油絵も描きます。剣岳はじめ槍ヶ岳等高い山も実際に登って描きます。昔山男であった主人は絵の前で懐かしそうに眺めていました。外国の山の絵もあります。山岳画家と云われたこともあったそうです。

そしていよいよ木版画に取り組まれます。
日本の浮世絵が外国で大変人気なのを実感し、吉田博は今までの平面的なものから奥行きのある影までつける木版画に挑戦しました。

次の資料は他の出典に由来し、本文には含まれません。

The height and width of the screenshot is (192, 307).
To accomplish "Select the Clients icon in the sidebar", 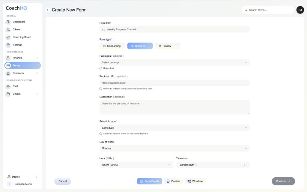I will coord(7,29).
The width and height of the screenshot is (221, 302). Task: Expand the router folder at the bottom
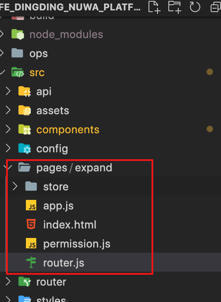[x=51, y=282]
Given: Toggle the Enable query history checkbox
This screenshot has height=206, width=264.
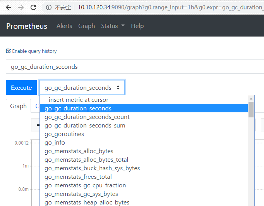Looking at the screenshot, I should click(9, 51).
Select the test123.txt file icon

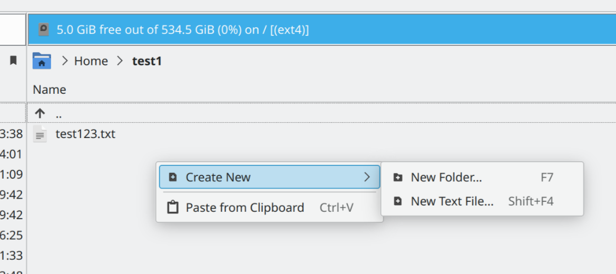[40, 134]

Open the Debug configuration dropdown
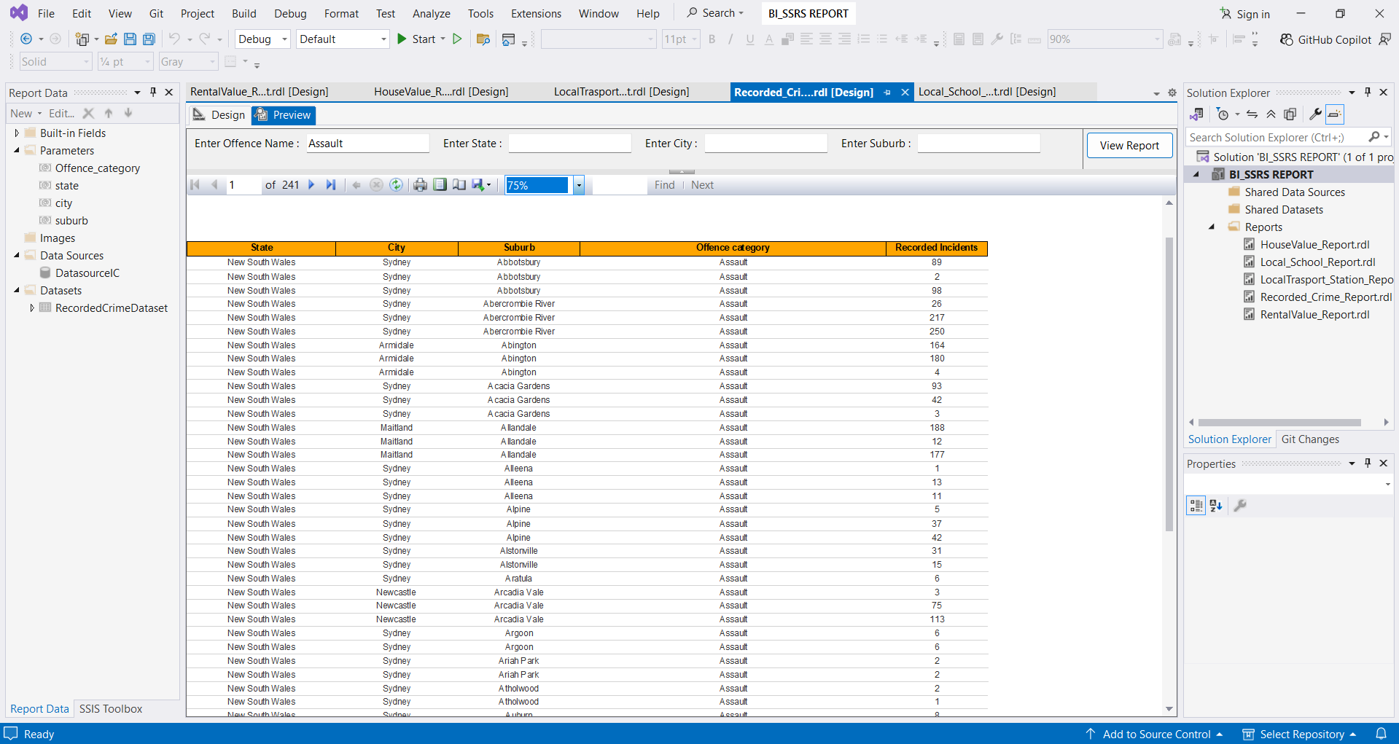pos(284,39)
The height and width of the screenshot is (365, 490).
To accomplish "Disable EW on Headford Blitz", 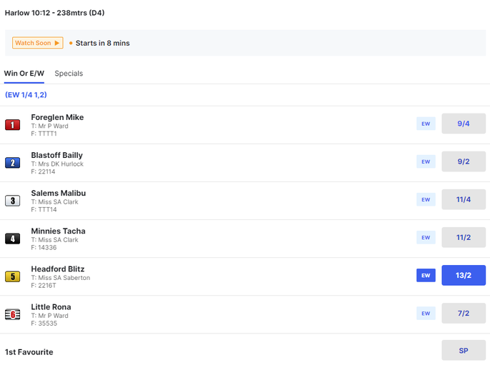I will click(426, 276).
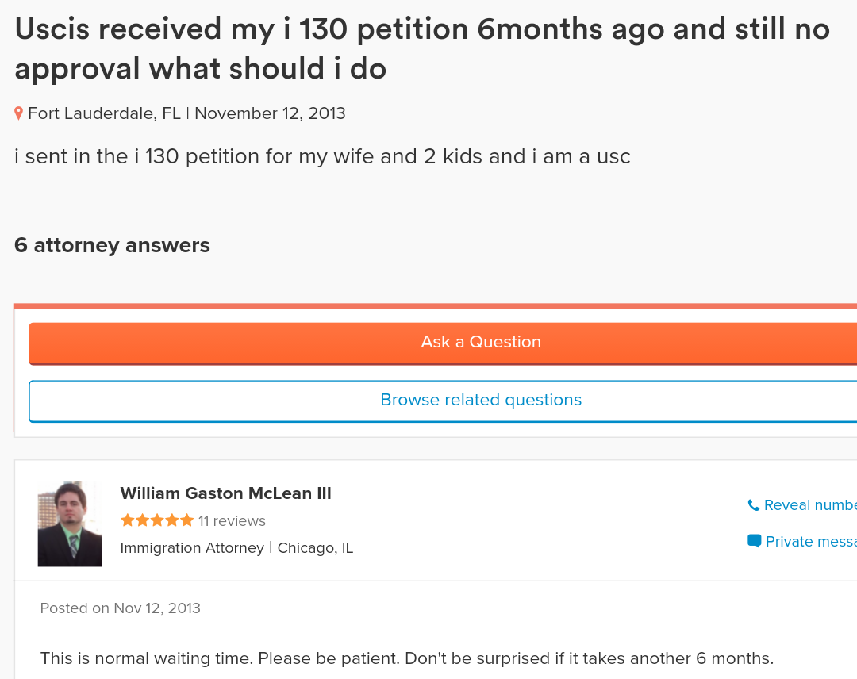Click the Posted on Nov 12, 2013 date
The image size is (857, 679).
[x=121, y=608]
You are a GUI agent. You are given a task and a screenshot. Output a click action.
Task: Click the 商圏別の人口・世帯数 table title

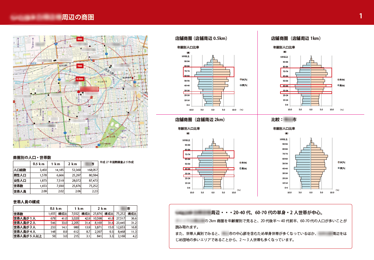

淡い色合いで水彩画と同じく空気感・時間の変化も感じられる素晴らしい木版画です。
とくに海景や渓流(↑)など水の表現に私は感銘を受けました。とにかく「絵の鬼」と呼ばれただけあって水彩・油彩・木版画を精力的に多く描いた素晴らしい画家だと思います。
今まで注目されなかったのが不思議です。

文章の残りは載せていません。